→ Texto proporcionado:
>>

Vamos a probar un poco con diferentes parámetros:

RocksDb en modo RAW:

python
from rocksdict import Rdict, Options

# creando la base de datos
rocksdict_raw_dir = f'{workspace_dir}/rocksdb_raw'
with Rdict(rocksdict_raw_dir, options=Options(raw_mode=True)) as db:
    for i, data in json_file_reader(output_dir):
        db[i.to_bytes(4, 'big')] = data.encode()

# prueba
@measure(attempts=1000)
def read_rockdb_raw():
    with Rdict(rocksdict_raw_dir, options=Options(raw_mode=True)) as db:
        return db[int(123456).to_bytes(4, 'big')].decode()

read_rockdb_raw()

RocksDb con compresión:

python
from rocksdict import Rdict, Options, DBCompressionType


# creando la base de datos
def db_options():
    opt = Options()
    opt.set_compression_type(DBCompressionType.zstd())
    return opt


rocksdict_zstd_dir = f'{workspace_dir}/rocksdb_zstd'
with Rdict(rocksdict_zstd_dir, options=db_options()) as db:
    for i, data in json_file_reader(output_dir):
        db[i] = data


# prueba
@measure(attempts=1000)
def read_rockdb_zstd():
    with Rdict(rocksdict_zstd_dir) as db:
        return db[123456]
read_rockdb_zstd()

RocksDb en modo de solo lectura:

python
from rocksdict import Rdict, AccessType


@measure(attempts=1000)
def read_rockdb():
    with Rdict(rocksdict_dir, access_type=AccessType.read_only()) as db:
        return db[123456]
read_rockdb()

<<

→ Extracto de datos:
>>

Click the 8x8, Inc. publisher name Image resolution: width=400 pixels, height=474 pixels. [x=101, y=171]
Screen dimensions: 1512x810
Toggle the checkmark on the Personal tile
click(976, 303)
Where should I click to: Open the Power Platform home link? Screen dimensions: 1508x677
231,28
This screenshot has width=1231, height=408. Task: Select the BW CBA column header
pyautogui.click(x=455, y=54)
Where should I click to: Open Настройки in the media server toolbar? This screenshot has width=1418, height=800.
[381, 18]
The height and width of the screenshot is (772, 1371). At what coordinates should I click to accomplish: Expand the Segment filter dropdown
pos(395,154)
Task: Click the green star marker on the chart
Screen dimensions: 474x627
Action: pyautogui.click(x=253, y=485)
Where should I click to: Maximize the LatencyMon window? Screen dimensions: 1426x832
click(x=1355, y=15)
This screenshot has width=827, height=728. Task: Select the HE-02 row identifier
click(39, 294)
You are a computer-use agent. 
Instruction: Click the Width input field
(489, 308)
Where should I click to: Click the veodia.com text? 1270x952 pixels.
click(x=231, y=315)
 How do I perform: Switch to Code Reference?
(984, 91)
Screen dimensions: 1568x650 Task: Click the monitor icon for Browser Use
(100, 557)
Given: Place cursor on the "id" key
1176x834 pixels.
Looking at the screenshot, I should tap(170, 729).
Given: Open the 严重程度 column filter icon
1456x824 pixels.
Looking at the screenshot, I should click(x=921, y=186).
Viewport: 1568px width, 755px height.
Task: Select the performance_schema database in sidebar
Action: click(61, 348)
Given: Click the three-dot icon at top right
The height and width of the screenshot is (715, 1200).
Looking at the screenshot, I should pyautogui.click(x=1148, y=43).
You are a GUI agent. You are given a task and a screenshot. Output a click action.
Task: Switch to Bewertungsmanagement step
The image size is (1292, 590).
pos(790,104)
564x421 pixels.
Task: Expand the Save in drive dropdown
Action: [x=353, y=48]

<<

→ Instrucciones de trabajo:
• a. Transcribe literalmente el fragmento del texto proporcionado que empieza en las palabras "Vamos a probar" y termina tras "db[i.to_bytes(4, 'big')] = data.encode()".
• b. En el texto proporcionado, convierte en una lista el párrafo que comienza con "rocksdict_zstd_dir = f'{workspace_dir}/rocksdb_zstd'" y conserva sus datos principales.

→ Soluciones del ejercicio:
• a.
Vamos a probar un poco con diferentes parámetros:

RocksDb en modo RAW:

python
from rocksdict import Rdict, Options

# creando la base de datos
rocksdict_raw_dir = f'{workspace_dir}/rocksdb_raw'
with Rdict(rocksdict_raw_dir, options=Options(raw_mode=True)) as db:
    for i, data in json_file_reader(output_dir):
        db[i.to_bytes(4, 'big')] = data.encode()

• b.
- Se define la ruta rocksdict_zstd_dir como el subdirectorio rocksdb_zstd dentro de workspace_dir.
- Se abre un Rdict en esa ruta con las opciones que devuelve db_options().
- Se recorre json_file_reader(output_dir) y cada par i, data se guarda como db[i] = data.